§ Schriftliche Aufgabe
Bearbeite den Abschnitt des Materials, der mit der Zeile mit „Click the alarm“ beginnt und mit der Zeile mit „The image size is (841, 807). click(59, 340)“ endet. Ersetze darin „Cancel“ durch „Close“ und gib nur diese Zeilen sonst unverändert wieder.

§ Material der Übung
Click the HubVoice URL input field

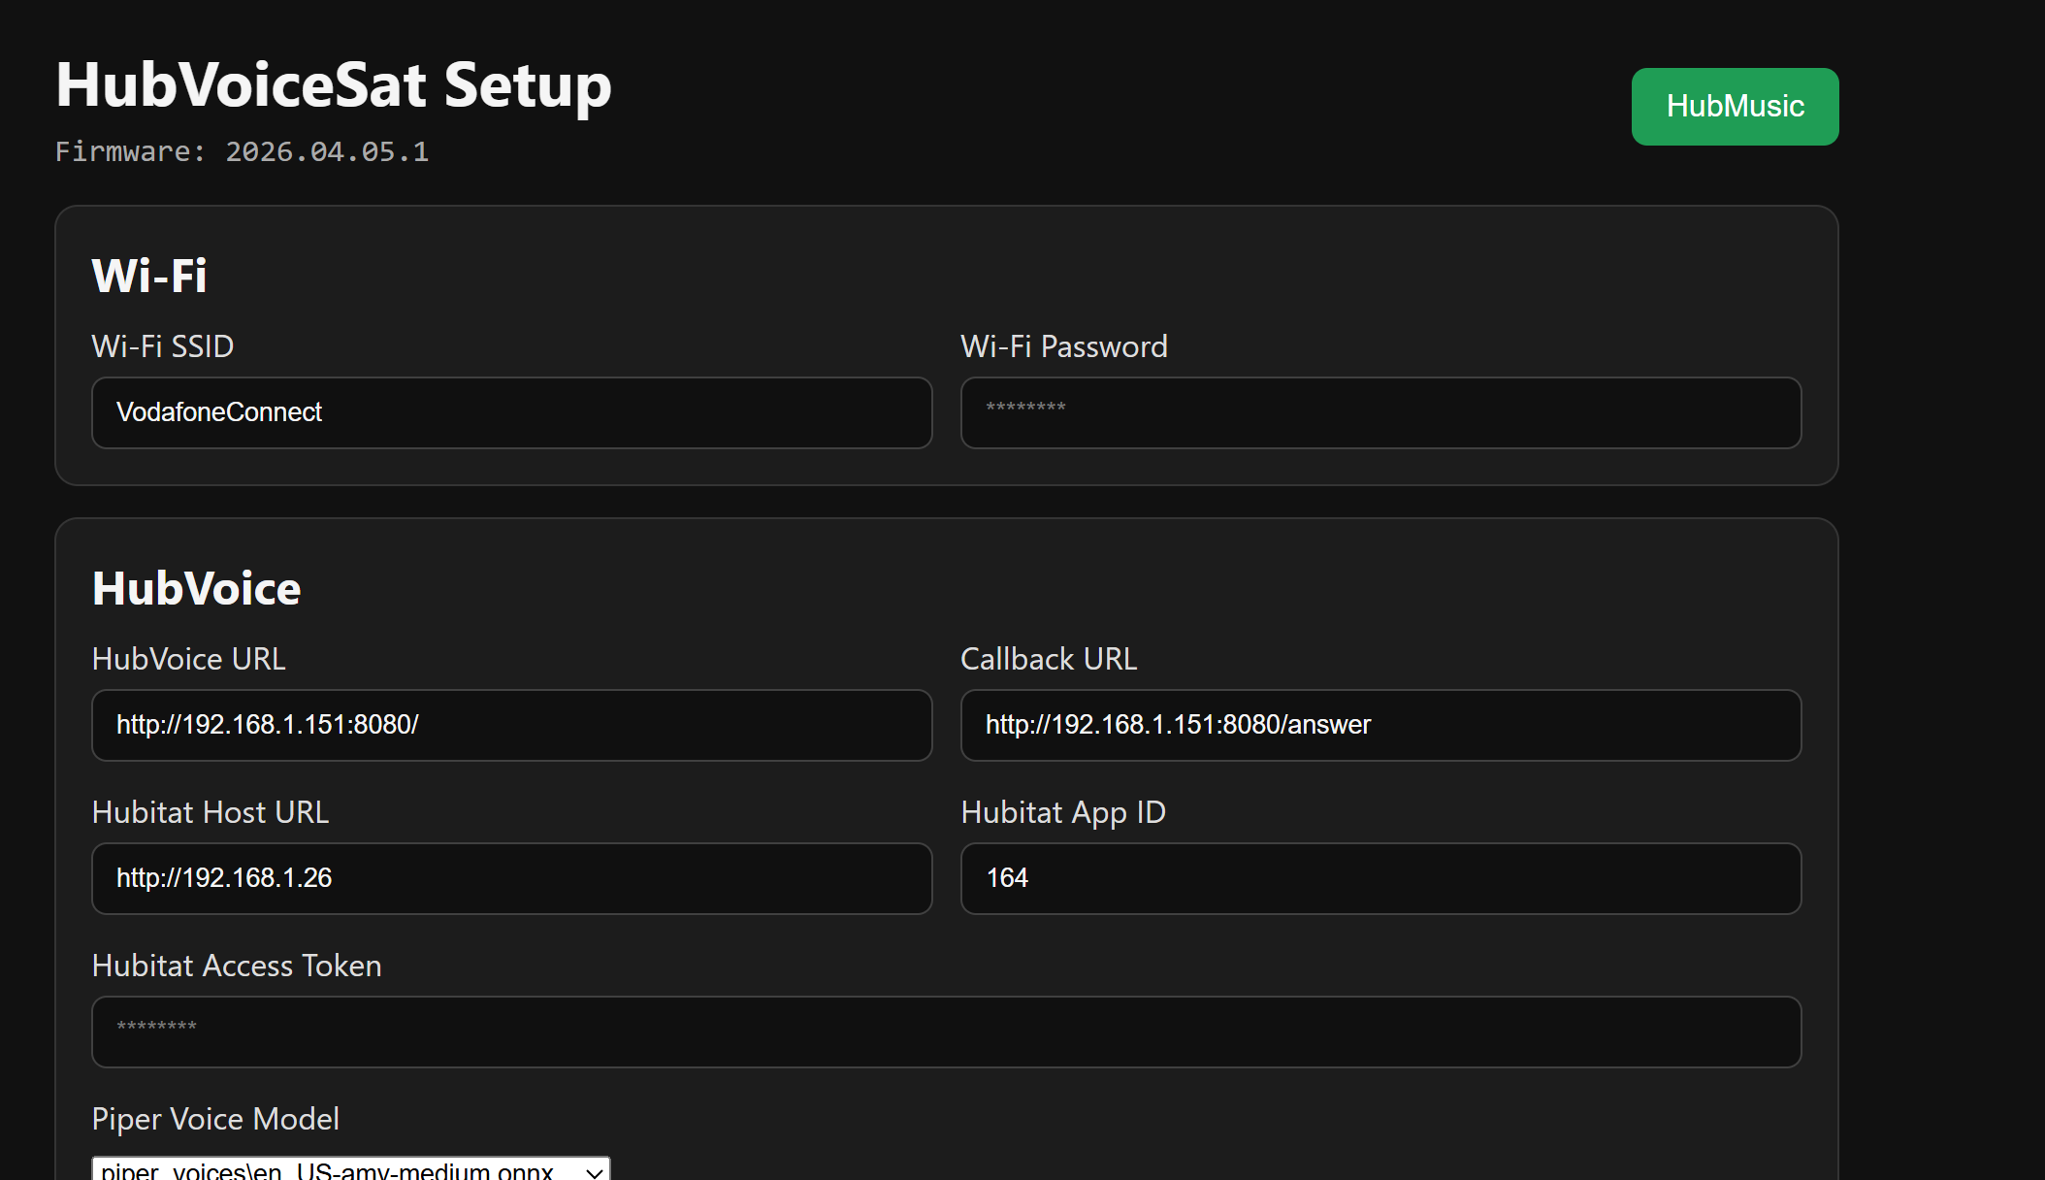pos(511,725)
* * *
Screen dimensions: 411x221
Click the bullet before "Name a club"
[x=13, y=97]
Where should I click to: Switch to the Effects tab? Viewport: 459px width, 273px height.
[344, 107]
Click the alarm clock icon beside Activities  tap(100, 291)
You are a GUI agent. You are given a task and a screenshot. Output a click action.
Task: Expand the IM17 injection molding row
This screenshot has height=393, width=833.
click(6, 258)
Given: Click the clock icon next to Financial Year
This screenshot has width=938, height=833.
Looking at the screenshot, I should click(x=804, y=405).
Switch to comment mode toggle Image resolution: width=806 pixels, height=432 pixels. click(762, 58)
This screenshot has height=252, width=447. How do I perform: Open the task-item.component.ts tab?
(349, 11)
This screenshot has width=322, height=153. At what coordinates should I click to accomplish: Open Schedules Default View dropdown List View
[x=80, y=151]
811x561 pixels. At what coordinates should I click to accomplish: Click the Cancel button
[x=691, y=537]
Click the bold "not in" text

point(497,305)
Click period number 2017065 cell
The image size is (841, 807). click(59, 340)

§ Richtige Antwort
Click the alarm clock icon beside Activities  tap(100, 291)
You are a GUI agent. You are given a task and a screenshot. Output a click action.
Task: Expand the IM17 injection molding row
This screenshot has height=393, width=833.
click(6, 258)
Given: Click the clock icon next to Financial Year
This screenshot has width=938, height=833.
Looking at the screenshot, I should click(x=804, y=405).
Switch to comment mode toggle Image resolution: width=806 pixels, height=432 pixels. click(762, 58)
This screenshot has height=252, width=447. How do I perform: Open the task-item.component.ts tab?
(349, 11)
This screenshot has width=322, height=153. At what coordinates should I click to accomplish: Open Schedules Default View dropdown List View
[x=80, y=151]
811x561 pixels. At what coordinates should I click to accomplish: Click the Close button
[x=691, y=537]
Click the bold "not in" text

point(497,305)
Click period number 2017065 cell
The image size is (841, 807). click(59, 340)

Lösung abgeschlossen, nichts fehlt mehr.